Thursday, 27 October 2011

The emptiness of a field

It is the time of the year when the community groups and research projects are fieldwalking over some ploughed fields up and down the country and all over Europe. I recently spent a morning in Loddington to see what is happening there with the Leicestershire community archaeology training fieldwalking project. I did my official training day last year in order to learn from the father of community archaeology and the systematic practitioner of the traverse and stint collection method Peter Liddle himself. It seems that I am not the only one to revisit Loddington since by coincidence there were two of us that had been doing exactly the same on the same day one year ago – and she was even then just coming to see what was happening and enjoying a chat with Peter, Paul, Richard and others.

p>Loddington on the Rutland boundary is actually interesting because the find levels ARE NOT very high. This suggests that this area may have been relatively peripheric during the pre-modern periods even if in places there are find concentrations. Unfortunately, not on the field the fieldwalking of which I participated in. This field was so empty one started to wonder if one’s eye sight has taken a turn to the worse once again. In addition, the really nice finds – i.e. two fragments of Roman grey wares and a nice blade core – were made by those guiding the ‘newcomers’. May be this was for the better since they had already covered one half of this field the day before and looked pretty miserable in the morning with the prospect of covering the other half. Or was it just the effect of the Leicestershire council consultation period to cut the costs further…
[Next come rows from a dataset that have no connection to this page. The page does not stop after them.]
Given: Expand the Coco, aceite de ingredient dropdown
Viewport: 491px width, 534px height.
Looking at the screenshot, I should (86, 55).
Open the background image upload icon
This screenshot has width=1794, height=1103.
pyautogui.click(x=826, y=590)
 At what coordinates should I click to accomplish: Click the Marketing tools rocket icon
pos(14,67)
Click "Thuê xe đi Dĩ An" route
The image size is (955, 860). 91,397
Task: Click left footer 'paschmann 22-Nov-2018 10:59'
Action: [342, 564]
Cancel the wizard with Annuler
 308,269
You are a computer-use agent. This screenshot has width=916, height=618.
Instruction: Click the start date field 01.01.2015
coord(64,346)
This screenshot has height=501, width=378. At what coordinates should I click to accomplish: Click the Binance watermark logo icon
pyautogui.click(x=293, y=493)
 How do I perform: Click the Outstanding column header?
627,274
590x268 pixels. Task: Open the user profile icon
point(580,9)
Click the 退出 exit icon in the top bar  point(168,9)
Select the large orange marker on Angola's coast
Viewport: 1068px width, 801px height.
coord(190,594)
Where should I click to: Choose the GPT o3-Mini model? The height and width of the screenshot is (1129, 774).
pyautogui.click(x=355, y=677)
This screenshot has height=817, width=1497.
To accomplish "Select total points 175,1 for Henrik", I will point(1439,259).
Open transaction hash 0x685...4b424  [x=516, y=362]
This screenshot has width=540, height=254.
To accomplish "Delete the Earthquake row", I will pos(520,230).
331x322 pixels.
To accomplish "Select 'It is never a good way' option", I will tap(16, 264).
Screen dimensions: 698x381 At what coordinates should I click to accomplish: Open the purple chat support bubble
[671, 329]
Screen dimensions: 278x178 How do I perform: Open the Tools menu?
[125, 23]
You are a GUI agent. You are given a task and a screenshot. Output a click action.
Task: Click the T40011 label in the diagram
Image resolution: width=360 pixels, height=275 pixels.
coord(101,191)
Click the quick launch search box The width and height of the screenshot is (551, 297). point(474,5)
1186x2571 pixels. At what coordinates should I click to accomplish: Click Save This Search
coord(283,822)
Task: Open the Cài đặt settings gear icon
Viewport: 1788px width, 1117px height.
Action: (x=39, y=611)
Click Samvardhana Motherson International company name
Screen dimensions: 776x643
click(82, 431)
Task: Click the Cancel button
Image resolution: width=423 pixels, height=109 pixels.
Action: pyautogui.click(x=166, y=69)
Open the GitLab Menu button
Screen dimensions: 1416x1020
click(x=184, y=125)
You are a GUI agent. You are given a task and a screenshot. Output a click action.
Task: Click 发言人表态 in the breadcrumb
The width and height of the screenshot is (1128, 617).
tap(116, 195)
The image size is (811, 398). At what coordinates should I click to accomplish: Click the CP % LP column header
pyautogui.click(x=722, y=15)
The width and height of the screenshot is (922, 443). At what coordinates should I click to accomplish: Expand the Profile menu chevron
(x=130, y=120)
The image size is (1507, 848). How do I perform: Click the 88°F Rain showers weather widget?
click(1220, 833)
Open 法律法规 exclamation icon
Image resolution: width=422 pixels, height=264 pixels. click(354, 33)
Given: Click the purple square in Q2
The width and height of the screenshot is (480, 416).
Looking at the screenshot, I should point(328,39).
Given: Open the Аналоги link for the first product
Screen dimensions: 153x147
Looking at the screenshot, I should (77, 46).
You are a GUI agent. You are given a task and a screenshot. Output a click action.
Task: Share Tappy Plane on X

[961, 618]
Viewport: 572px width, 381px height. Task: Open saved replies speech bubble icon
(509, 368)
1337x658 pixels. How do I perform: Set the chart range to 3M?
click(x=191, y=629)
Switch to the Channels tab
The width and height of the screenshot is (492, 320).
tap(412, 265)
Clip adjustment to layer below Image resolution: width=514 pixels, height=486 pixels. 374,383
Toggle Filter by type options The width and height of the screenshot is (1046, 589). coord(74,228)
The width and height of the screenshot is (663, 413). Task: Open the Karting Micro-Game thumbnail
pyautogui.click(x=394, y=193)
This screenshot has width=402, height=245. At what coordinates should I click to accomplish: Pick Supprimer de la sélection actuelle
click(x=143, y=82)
For the amateur archaeologists and the fieldwalkers the empty fields are a disappointment and very boring. However, for the people processing the finds professionally they are a partial delight. The processing goes quickly and you end up having real differences between different fields so you will be able to spot concentrations and land use changes between periods. However, there is very little to cheer about if you try to learn to recognize material or sort it out as an exercise. Luckily, a cultured walk over a field is also very good gentle exercise for you.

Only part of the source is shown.